* Data supplied:
++++

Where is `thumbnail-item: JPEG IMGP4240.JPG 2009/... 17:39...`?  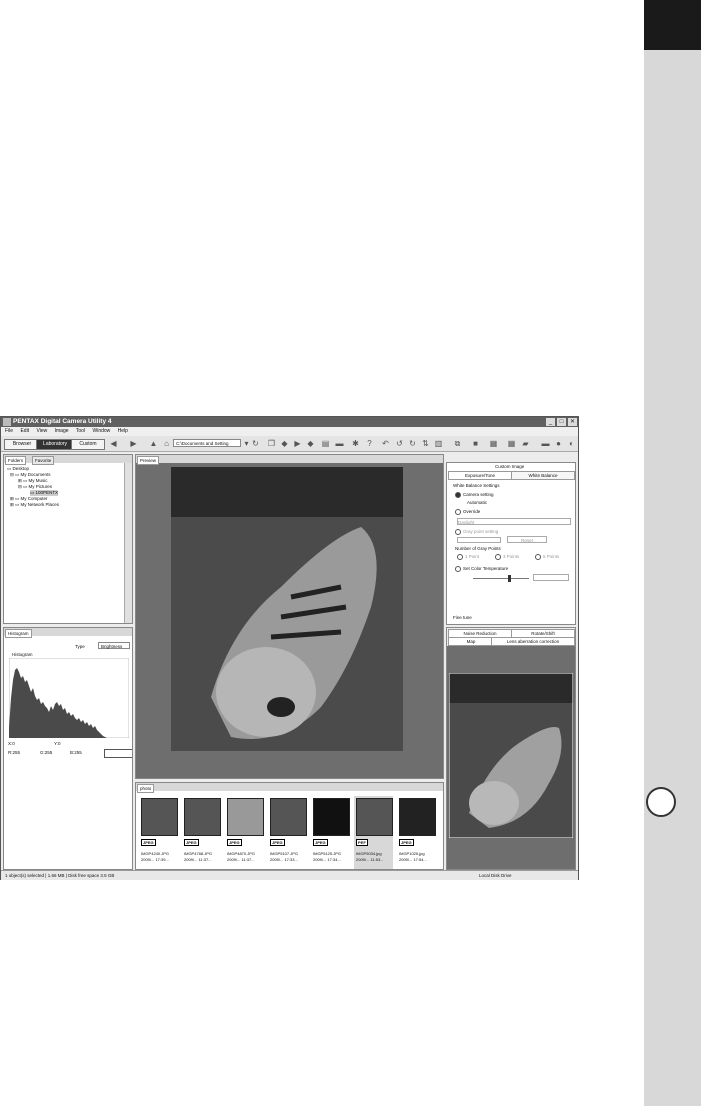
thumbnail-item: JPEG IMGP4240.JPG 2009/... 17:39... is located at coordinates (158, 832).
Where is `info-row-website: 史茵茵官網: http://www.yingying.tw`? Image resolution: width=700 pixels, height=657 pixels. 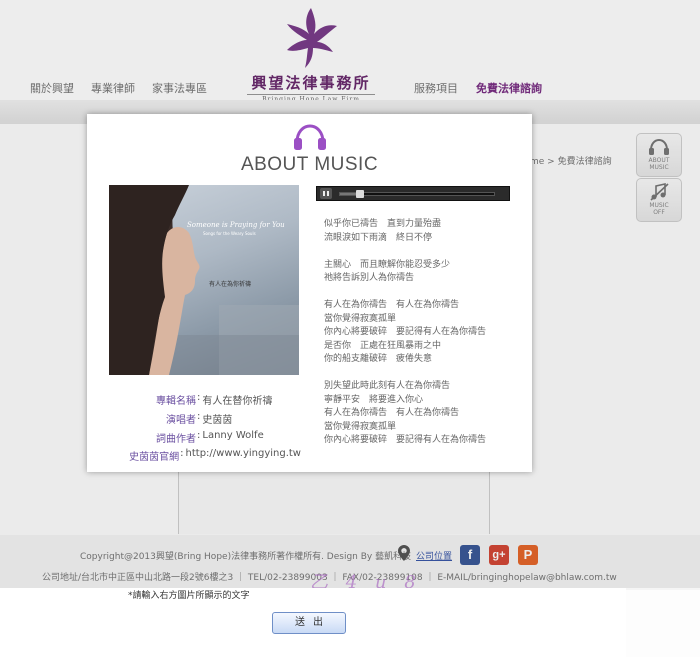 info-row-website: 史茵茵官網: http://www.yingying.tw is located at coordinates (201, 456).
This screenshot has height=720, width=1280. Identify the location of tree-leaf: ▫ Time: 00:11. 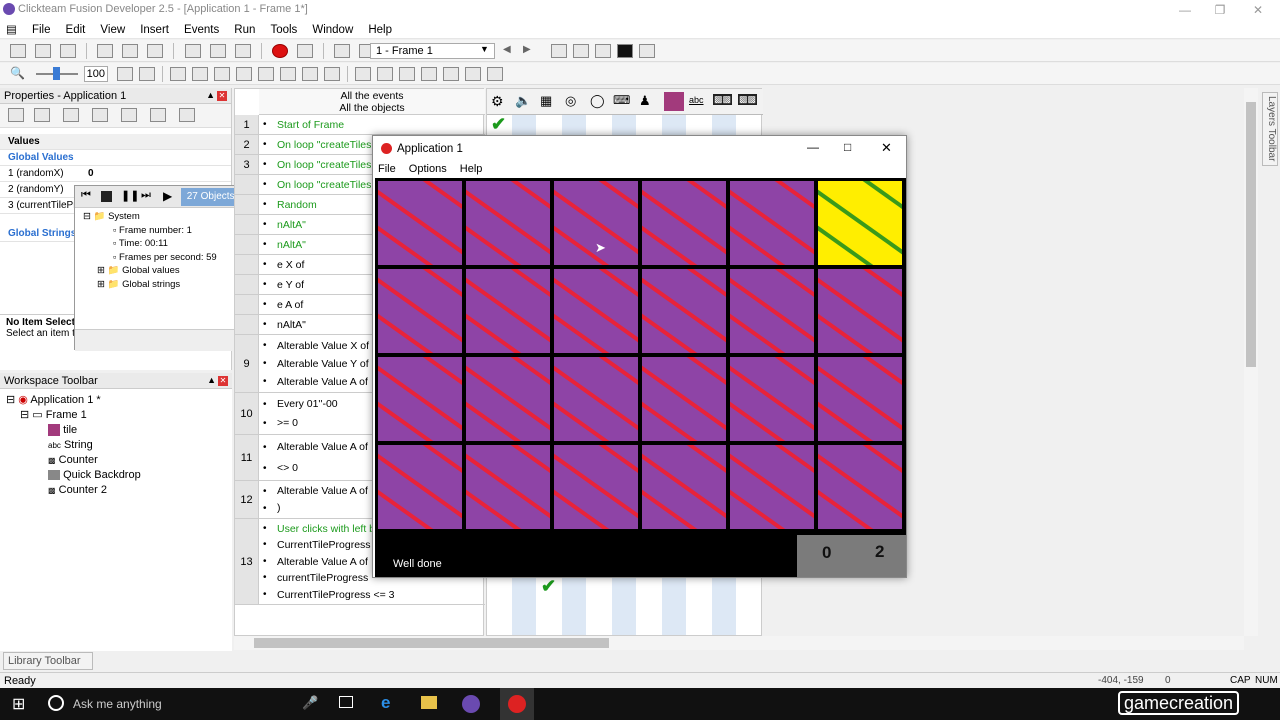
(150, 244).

++++

* Prompt:
Rewrite the rows from the line containing "This screenshot has" through the last row, substituting "position" for "location" and keeping everything else the same. Leave the pictures out.

* Written solution:
This screenshot has height=720, width=1280. Identify the position of tree-leaf: ▫ Time: 00:11. 
(150, 244).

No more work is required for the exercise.